Of course, this doesn't really reflect on the quality of Burial's first album. The similarities are striking, but Burial could just as well have arrived at the same musical ideas on his own. I just find it interesting that the process is only beginning to happen now, and that Jones's ideas, which really were ahead of their time, have finally started to seep into other electronic music in this manner.
Old soul and R&B samples are ideally suited to desolate, somber soundscapes, and Burial manipulates them in such a way as to make the words sound somewhat recognizable, but impossible to discern completely. "Distant Lights" in particular is excellent -- the rhythm section hisses and stumbles, half-covered by tape hiss and noise, while a dark, echoing guitar reverberates somewhere above and one of those samples repeats a simple phrase. It evokes the title perfectly, but then Burial is good with titles.
In fact, Burial is one of the few artists since Muslimgauze who can create a dark, paranoid atmosphere, making this one of the few albums in recent memory to be genuinely suited to its time. Burial has stated that his goal is to create music for late-night driving through London, and this album, despite being totally instrumental aside from the samples, creates a very convincing, and uninviting, contemporary portrait of the city. Somehow the very lack of words on this album seems eloquent, like there's some event or feeling hanging in the air that one can't quite describe or understand, so one just repeats something simple out of bewilderment. Or maybe the place is so hostile that there's no point in even saying it.
There are a few other standout moments. "Night Bus" is a beatless string interlude with rainy sound effects that adds some sentimental, old-fashioned movie sadness to the brooding sound, and provides a respite from the occasionally grating beats. "Gutted" has another one of those floating samples, but the main attraction is a gravelly voice ruminating about how "we come from two different tribes...and now we're both almost extinct." This sense of late-night reflection is the most appealing aspect of the album, and the calm tone suggests a fatalistic acceptance of inevitability.

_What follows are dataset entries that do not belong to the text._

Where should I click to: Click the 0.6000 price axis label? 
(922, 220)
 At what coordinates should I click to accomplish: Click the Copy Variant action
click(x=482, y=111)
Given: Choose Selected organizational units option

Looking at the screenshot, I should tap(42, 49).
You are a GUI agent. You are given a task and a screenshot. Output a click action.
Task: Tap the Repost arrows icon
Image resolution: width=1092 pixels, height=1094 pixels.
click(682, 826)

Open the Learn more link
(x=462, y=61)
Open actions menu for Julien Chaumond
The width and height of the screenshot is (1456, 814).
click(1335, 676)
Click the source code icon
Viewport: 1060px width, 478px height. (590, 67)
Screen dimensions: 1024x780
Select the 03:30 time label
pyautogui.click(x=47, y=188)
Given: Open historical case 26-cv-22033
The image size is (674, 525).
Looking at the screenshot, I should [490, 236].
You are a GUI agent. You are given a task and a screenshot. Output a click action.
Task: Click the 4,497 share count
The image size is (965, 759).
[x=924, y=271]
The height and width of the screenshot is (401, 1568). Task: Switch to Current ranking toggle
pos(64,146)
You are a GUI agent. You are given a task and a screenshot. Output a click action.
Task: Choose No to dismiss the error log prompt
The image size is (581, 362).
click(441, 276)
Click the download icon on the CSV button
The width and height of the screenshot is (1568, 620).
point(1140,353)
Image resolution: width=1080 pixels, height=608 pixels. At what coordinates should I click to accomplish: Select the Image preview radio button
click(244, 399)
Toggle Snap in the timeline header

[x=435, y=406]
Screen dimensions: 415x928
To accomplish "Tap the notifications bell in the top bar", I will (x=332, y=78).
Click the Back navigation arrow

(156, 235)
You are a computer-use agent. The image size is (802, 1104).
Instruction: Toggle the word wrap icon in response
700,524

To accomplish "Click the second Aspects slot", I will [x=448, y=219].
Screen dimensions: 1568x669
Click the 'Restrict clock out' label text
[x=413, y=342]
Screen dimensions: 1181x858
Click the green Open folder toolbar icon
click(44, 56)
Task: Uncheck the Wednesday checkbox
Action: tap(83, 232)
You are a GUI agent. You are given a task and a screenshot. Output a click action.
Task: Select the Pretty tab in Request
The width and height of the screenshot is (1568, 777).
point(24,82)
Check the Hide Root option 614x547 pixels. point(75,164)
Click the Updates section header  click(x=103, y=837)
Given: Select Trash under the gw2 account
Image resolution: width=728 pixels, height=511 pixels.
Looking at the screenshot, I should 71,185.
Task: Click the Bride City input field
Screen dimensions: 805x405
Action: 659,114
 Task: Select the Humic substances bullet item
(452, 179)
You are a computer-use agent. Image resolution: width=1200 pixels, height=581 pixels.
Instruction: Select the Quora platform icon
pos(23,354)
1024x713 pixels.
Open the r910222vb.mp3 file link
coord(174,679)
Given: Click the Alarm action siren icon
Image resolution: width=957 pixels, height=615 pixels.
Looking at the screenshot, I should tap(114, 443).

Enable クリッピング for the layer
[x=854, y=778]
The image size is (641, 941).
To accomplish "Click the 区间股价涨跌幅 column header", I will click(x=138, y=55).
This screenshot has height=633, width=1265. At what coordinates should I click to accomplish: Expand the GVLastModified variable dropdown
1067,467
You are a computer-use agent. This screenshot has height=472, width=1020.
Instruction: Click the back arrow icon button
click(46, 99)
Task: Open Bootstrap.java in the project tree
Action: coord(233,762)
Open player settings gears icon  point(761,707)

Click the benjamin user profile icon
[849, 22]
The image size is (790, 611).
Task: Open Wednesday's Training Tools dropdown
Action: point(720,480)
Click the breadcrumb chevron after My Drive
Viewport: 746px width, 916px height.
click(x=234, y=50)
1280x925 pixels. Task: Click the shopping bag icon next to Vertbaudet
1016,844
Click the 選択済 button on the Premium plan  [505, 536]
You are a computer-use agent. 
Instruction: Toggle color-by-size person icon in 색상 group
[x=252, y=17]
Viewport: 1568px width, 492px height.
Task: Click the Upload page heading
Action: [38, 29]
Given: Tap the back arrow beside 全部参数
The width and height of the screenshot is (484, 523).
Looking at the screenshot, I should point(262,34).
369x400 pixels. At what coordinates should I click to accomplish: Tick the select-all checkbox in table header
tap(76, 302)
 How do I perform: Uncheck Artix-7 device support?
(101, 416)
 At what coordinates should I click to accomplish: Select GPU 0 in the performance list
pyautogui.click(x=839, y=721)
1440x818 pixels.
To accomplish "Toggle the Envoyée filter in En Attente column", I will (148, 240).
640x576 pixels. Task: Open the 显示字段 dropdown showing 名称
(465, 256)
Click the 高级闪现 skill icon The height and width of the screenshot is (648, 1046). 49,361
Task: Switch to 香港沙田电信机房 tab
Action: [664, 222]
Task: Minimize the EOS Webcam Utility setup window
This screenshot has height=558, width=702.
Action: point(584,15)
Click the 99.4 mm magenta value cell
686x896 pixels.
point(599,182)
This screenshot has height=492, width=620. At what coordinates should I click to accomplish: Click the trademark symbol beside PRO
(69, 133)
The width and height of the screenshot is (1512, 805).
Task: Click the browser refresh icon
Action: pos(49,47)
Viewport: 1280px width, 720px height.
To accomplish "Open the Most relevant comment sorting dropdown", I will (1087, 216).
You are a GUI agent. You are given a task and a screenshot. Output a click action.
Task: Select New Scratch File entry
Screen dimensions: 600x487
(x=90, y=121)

At the same time, Burial doesn't quite summon the overwhelming dread that characterizes the greatest Muslimgauze releases in this style. His rhythms tend to be very self-similar, and none of them is memorable. The drums are all texture, no lead. For that matter, there are no real bass lines, either -- "Wounder" has a loud, primitive pulse, but it's not a real hook. All of the best songs revolve solely around well-chosen samples or melodic echo, combined with that cavernous dub production. So a bunch of the tracks like "Prayer" or "Wounder," which lack these key elements, feel half-finished or somehow incomplete. And, unfortunately, there's one track called "Spaceape" where some guy contributes a demonic guest vocal about hostile aliens and writhing tentacles, which kind of kills the serious mood.
True to Burial's intentions, the album is good mood music -- aside from "Spaceape," the lesser songs don't disrupt the atmosphere created by the best tracks. Burial doesn't sound like any other artists working today. But if you like his style, you owe it to yourself to find the work of Bryn Jones.